Five months after his death, a class of ‘99 high school graduate arrived in Ecuador for a year of teaching. This was beginning of what my philosophy professor would later call developing “barnacles on the ship of my worldview,” as I lost my sense of calling as a missionary and began to see a broader world - the world Guayasamin saw.

In his native tongue of Quechua, Guaysamin’s name means white bird. Guyasamin, who was mixed-race, was personally impacted by the racism he experienced due to his indigenous heritage. Then, a major turning point in his life occurred when he witnessed a stray bullet kill his best friend during a political protest.

Due to his lifelong work to expose the plight of the indigenous peoples, Guayasamín is considered the pioneer of "indigenous expressionism.” He said of his work, “My art is a form of prayer, a cry...and the most elevated result of love and solitude.”

The Chilean poet Pablo Neruda later wrote of his friend: "Guayasamín is a creator of humanity in its broadest sense, of the living and historical imagination. His universe is sustaining although it threatens us like a cosmic disaster. Think before approaching his painting because it will not be easy to withdraw."
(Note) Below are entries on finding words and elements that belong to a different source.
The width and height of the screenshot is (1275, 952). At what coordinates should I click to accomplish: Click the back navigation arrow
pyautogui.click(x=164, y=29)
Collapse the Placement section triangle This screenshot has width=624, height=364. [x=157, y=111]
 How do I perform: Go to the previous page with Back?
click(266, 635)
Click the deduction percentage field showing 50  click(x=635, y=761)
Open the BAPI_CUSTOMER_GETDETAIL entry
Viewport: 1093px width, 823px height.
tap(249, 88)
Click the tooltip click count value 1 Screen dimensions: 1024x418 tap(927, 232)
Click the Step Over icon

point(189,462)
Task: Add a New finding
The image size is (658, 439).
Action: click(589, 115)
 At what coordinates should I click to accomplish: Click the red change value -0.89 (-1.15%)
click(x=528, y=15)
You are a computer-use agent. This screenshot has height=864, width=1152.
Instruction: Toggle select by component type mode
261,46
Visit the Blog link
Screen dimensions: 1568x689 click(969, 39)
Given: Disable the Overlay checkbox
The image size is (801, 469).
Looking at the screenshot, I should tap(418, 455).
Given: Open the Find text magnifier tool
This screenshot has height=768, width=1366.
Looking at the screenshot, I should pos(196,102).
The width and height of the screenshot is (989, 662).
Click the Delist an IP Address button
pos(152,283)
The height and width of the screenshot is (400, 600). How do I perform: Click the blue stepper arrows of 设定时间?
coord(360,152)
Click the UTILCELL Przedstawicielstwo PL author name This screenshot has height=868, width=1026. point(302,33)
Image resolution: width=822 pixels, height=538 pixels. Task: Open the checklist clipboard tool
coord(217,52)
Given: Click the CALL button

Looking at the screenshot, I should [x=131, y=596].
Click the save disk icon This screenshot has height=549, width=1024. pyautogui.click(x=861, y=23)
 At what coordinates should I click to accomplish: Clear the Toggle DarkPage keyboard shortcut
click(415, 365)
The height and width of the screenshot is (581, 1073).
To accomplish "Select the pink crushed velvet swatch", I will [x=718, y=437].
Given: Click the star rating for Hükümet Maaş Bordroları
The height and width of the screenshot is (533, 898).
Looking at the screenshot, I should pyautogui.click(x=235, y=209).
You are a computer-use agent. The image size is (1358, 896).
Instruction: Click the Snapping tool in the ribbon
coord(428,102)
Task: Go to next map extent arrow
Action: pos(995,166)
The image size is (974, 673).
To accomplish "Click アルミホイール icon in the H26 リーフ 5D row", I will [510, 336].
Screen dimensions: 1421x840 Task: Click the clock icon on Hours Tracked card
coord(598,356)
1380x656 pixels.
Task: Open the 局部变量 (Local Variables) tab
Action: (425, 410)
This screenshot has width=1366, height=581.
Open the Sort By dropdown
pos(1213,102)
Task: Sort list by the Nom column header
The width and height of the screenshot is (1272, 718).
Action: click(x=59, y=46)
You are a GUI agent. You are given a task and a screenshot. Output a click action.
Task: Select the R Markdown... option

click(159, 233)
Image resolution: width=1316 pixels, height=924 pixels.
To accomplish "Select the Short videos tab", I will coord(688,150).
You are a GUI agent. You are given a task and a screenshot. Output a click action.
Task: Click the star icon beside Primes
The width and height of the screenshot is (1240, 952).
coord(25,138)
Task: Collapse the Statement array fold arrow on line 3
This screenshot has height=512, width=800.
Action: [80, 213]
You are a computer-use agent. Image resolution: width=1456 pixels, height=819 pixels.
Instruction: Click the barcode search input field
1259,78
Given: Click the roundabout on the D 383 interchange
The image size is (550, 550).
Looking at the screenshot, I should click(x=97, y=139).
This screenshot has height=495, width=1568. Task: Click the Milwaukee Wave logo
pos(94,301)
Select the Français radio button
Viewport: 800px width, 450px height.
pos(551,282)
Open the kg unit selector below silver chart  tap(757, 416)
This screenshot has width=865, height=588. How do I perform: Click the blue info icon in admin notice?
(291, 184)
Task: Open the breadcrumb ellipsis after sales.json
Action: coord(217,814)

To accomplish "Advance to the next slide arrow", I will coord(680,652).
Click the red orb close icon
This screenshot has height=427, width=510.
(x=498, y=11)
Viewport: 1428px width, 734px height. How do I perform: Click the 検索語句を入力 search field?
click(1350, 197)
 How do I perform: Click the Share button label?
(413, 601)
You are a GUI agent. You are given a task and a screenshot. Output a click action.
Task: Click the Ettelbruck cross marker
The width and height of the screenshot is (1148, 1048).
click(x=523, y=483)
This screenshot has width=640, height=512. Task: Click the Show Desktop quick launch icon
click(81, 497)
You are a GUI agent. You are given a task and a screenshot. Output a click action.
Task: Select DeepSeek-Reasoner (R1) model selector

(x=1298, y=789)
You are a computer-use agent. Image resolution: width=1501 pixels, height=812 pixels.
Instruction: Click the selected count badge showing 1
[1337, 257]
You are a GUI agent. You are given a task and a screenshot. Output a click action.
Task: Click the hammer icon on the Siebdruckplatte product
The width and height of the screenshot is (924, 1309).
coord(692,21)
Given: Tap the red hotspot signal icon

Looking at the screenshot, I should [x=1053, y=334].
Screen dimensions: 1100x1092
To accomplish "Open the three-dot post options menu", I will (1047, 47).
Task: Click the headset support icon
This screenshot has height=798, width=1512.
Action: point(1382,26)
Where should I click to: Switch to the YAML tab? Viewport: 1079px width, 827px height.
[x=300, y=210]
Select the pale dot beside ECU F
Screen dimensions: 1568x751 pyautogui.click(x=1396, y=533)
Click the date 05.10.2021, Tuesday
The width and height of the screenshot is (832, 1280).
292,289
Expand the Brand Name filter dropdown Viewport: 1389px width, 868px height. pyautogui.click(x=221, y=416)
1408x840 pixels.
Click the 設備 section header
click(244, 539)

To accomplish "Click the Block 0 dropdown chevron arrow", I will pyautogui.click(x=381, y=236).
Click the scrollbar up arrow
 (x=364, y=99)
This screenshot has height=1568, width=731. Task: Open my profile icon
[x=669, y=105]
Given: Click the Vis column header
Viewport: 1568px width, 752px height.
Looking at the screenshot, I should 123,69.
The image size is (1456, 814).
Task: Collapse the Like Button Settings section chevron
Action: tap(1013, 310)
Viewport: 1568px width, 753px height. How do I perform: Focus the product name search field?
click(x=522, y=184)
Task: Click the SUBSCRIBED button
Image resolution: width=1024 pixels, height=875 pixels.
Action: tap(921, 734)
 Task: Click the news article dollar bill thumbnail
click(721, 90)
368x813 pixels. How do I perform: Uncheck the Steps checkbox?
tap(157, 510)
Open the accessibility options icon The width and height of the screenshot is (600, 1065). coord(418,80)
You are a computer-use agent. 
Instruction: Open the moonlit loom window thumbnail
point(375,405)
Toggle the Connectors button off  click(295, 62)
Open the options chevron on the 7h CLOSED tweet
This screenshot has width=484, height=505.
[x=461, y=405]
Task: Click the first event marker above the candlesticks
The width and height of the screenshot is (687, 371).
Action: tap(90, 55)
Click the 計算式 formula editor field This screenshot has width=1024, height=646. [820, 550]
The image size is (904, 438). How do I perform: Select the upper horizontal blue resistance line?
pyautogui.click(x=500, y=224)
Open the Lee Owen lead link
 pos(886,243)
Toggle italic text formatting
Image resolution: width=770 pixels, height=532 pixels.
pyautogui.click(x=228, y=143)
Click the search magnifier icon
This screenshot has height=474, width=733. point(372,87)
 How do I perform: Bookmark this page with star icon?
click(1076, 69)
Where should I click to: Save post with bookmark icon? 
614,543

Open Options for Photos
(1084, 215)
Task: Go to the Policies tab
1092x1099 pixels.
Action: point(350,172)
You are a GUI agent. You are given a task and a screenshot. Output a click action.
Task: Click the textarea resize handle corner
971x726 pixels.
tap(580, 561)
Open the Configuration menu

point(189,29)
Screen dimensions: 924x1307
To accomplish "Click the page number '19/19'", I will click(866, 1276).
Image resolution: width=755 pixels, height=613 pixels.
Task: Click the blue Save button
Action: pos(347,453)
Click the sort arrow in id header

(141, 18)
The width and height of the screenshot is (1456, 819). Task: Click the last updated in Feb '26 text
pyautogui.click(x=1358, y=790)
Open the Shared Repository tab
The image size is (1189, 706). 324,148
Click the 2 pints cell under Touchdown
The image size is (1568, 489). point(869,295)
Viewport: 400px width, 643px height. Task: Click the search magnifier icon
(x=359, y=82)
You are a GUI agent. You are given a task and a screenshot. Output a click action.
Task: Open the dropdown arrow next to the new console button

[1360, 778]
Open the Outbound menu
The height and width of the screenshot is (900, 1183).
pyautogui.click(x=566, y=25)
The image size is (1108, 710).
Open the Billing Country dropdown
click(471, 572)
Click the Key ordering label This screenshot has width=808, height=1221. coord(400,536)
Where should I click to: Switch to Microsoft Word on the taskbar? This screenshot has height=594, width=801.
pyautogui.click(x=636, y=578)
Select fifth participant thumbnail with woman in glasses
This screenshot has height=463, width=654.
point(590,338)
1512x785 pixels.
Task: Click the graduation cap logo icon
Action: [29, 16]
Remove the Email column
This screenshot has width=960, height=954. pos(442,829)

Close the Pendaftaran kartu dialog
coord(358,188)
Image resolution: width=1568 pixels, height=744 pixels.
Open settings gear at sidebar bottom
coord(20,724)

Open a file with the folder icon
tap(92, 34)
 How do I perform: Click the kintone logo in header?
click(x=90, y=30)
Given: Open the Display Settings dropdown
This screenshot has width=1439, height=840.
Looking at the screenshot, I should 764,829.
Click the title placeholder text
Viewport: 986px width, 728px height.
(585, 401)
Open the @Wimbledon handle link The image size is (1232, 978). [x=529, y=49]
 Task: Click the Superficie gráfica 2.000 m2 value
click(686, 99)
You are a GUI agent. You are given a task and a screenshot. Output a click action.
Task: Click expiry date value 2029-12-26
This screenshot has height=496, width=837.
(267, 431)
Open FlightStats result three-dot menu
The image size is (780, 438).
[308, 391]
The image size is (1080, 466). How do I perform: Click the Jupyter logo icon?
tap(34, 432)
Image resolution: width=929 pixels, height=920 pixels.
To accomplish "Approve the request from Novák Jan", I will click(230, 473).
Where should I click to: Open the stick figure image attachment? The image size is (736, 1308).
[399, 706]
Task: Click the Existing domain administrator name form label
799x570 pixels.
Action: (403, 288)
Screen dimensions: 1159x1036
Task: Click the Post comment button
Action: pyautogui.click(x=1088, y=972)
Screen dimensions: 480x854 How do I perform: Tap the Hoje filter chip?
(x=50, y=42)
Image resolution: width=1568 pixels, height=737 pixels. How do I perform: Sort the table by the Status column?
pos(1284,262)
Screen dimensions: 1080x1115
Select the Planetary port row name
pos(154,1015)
When he died, Guayasamin was mourned by the indigenous people of Ecuador and his death was marked with days of strikes Then, just months later during the time I lived in Quito, the indigenous peoples staged a peaceful sit-in to remove the President of Ecuador, and his successor was named with no bloodshed.

A quote by Guyasamin on walls of Capilla del Hombre reads, “Mantengan encendida una luz que siempre voy a volver,” which means, “Keep a light burning that I will always return.”

May we as a community move together from tears and rage to tenderness, and together, may we keep the light burning for the human spirit Guyasamin so beautifully illuminated.